### Instruction 1:
Translate this sentence from the letter about the marriage into Spanish: "I think we had very similar arguments to any married couple."

### Text:
You recently did a call in show about how to save your marriage and I felt you had some really good insight and advice. To piggyback off that episode - I have a situation that is similar to the caller from that show (if things had deteriorated further.) My wife told me today that in her eyes the marriage is over and she's done. I want to get your input on if my marriage can be saved, and potential ways to do that.
We had our son in 2014- and then suffered back to back miscarriages before having our daughter in 2017. (More on this in a bit as well) The reason she states our relationship is over is based on what she says has been years of not being heard- and my self-admitted anger issues, along with a lack of support from the outside.
I think we had very similar arguments to any married couple. I don't handle confrontation very well- and would often pull back until I felt I could properly address and respond to a conflict- she wanted it wrapped up immediately. This would often lead to me retreating and her pursuing until I would lash out and say something hurtful. She would then stay awake upset- while I would go to bed. We don't fight often- but those blowouts poison you after a period of time.

### Instruction 2:
Locate every line in the records below that contains the word "avatar", and copy each of those lines.

### Dataset:
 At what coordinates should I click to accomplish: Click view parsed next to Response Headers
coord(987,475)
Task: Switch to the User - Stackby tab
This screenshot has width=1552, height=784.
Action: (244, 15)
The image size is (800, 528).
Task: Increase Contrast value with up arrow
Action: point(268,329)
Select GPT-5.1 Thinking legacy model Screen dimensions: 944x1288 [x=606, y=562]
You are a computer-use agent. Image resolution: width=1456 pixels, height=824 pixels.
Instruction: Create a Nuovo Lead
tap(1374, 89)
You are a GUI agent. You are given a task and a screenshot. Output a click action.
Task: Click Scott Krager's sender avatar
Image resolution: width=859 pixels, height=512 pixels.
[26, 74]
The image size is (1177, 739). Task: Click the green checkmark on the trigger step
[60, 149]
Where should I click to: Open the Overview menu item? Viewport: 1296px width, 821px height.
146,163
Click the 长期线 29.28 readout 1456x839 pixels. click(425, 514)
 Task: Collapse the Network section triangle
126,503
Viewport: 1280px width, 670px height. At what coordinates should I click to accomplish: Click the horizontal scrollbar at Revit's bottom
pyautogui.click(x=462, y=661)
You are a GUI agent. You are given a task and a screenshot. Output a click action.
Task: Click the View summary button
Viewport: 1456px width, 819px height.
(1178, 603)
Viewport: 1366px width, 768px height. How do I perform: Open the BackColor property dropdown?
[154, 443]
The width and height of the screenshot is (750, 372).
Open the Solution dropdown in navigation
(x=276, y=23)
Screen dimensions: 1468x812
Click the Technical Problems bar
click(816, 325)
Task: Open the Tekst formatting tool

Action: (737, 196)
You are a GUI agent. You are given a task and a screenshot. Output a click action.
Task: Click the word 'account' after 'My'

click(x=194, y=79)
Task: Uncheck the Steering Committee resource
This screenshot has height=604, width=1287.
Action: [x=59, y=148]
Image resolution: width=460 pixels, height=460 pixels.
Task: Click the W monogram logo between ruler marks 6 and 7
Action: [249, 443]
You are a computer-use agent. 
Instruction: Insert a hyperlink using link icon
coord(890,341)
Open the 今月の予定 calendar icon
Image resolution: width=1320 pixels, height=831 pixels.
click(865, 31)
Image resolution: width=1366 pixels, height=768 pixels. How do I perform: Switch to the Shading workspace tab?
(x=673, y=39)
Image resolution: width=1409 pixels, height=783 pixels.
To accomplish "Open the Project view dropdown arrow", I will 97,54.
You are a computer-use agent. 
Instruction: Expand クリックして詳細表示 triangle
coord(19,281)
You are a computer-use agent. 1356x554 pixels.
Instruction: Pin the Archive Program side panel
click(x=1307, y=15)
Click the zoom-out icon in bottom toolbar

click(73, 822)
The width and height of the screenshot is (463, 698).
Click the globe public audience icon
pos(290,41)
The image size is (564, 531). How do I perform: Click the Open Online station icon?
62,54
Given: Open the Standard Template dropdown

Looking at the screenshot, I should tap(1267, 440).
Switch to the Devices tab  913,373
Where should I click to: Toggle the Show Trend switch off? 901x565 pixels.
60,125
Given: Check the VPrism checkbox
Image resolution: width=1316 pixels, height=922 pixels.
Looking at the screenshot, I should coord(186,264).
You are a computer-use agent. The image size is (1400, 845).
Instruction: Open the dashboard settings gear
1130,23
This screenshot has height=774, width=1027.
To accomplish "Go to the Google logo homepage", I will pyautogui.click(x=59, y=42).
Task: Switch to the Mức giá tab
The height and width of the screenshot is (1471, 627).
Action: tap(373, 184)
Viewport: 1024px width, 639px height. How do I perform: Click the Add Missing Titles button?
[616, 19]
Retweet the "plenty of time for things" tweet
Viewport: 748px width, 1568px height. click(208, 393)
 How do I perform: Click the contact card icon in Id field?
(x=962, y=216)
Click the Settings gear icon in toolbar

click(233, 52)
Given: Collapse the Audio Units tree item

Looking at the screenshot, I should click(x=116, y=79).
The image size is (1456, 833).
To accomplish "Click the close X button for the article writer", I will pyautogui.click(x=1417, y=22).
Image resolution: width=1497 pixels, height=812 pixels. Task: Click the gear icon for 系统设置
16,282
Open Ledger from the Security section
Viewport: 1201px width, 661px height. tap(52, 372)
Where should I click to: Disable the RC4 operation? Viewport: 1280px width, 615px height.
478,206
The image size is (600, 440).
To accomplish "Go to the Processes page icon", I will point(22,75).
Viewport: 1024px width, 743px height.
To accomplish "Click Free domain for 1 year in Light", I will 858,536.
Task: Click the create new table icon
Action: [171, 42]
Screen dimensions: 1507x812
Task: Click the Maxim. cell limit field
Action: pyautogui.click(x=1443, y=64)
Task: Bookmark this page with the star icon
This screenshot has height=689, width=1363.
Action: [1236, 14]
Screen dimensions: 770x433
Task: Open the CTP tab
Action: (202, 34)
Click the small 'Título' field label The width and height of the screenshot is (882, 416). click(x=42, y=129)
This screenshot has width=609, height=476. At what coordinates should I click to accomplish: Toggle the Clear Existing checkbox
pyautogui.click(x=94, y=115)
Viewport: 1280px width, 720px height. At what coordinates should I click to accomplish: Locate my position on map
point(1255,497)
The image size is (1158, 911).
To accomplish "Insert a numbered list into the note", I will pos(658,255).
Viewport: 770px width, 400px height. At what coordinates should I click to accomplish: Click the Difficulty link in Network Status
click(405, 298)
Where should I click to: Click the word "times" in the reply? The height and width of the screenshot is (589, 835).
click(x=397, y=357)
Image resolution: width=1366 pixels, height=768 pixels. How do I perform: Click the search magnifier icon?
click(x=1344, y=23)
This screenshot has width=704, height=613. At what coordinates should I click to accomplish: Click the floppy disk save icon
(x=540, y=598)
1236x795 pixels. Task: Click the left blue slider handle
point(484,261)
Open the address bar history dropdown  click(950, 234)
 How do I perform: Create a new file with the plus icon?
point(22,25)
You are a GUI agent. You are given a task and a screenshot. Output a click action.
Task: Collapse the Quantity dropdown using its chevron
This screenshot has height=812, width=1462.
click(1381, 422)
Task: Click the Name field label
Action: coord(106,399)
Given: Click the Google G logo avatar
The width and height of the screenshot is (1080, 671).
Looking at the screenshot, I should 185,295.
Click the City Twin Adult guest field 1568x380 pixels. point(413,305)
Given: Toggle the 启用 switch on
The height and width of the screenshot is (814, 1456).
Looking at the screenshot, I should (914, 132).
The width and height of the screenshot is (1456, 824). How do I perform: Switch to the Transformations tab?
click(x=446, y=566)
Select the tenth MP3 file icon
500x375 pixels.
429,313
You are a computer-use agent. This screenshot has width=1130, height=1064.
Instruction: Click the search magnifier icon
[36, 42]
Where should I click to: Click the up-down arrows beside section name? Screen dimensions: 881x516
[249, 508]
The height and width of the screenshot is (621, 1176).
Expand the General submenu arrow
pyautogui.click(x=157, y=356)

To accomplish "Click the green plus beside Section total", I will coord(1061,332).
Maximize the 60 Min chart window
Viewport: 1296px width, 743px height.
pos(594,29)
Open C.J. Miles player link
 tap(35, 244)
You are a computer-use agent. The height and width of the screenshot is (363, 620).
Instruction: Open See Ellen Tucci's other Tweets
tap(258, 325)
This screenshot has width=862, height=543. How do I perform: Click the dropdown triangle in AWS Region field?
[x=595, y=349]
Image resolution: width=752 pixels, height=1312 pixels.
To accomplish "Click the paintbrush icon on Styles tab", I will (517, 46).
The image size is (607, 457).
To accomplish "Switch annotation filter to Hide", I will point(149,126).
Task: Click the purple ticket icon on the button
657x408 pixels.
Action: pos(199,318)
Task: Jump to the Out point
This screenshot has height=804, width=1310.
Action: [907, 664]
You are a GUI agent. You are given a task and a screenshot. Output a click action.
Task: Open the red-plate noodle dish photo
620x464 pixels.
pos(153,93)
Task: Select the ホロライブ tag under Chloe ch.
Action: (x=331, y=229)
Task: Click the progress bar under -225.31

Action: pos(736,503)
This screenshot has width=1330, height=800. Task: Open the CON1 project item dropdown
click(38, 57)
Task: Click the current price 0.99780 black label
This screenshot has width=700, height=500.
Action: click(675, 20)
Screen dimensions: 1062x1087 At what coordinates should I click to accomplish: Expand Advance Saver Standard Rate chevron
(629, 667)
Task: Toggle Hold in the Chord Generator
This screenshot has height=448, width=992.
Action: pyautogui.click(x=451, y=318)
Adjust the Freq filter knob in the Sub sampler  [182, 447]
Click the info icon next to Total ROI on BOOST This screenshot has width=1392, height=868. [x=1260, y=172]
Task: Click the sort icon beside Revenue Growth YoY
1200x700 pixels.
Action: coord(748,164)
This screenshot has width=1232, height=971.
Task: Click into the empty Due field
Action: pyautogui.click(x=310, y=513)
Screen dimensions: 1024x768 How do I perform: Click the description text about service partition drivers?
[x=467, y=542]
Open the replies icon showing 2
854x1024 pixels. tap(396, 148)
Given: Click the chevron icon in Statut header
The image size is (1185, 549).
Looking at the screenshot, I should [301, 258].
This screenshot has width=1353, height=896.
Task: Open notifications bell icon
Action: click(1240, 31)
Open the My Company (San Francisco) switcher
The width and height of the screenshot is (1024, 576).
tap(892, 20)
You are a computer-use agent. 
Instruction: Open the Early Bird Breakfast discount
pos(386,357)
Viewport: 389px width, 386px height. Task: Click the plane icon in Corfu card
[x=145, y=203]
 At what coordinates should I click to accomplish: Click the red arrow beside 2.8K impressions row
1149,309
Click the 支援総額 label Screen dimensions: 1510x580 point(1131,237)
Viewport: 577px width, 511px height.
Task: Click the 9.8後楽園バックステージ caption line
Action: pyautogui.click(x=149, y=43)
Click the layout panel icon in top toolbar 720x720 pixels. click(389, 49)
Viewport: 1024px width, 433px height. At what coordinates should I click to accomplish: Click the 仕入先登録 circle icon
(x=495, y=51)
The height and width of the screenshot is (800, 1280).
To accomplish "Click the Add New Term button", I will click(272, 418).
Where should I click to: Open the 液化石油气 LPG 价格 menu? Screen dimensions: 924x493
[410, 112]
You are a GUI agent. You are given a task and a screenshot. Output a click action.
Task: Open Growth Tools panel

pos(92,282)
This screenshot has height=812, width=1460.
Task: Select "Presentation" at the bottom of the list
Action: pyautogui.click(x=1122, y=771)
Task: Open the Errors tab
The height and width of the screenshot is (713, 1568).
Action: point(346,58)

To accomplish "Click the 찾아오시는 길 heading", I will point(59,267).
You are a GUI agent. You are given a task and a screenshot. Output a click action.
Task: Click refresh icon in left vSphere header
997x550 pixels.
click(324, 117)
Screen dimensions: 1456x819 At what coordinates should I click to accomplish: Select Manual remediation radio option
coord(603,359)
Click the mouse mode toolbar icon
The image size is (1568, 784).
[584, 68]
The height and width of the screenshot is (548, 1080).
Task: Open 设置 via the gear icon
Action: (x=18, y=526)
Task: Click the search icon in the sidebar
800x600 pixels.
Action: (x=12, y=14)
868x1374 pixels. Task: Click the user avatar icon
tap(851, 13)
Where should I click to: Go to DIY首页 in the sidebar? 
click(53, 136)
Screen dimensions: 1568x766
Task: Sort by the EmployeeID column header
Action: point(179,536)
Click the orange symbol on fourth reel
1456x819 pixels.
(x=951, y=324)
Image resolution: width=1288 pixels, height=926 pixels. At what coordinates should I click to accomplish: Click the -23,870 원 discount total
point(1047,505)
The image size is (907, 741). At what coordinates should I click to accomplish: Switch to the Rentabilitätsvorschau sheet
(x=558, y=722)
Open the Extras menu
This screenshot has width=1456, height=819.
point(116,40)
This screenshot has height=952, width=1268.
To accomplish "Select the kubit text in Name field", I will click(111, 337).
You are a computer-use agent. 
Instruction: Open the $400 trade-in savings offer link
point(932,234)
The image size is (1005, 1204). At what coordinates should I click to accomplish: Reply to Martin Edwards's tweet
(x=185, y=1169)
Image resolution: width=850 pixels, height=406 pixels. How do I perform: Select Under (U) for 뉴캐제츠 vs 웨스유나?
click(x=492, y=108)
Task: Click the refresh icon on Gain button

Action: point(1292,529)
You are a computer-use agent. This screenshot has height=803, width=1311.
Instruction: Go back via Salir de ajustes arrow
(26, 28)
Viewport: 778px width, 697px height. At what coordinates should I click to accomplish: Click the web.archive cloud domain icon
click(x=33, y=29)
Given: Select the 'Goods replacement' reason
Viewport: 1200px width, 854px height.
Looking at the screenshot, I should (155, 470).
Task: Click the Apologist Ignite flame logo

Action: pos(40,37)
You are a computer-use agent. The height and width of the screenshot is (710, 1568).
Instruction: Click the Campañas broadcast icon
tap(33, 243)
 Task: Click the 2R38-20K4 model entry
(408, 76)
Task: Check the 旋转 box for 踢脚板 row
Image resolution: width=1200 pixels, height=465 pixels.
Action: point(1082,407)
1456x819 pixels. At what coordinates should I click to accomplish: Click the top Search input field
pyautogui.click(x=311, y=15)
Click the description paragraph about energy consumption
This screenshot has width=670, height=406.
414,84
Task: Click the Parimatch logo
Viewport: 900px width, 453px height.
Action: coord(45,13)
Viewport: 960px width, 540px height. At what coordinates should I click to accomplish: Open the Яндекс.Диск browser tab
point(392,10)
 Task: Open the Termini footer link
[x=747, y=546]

### Full response 1:
Creo que teníamos discusiones muy similares a las de cualquier pareja casada.

### Full response 2:
Task: Click Scott Krager's sender avatar
Given: Click the Google G logo avatar
868x1374 pixels. Task: Click the user avatar icon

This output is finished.